*TASK ITEM:* Transcribe precisely, and only, the lines beginning at the line containing "Select the YTD range on STRC chart" and ending at the final line of the material below.

EXCERPTED RECORDS Start Marker

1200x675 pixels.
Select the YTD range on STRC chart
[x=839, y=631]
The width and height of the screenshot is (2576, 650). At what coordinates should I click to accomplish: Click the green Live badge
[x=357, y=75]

EXCERPTED RECORDS End Marker

*OUTPUT:*
Select the YTD range on STRC chart
[x=839, y=631]
The width and height of the screenshot is (2576, 650). At what coordinates should I click to accomplish: Click the green Live badge
[x=357, y=75]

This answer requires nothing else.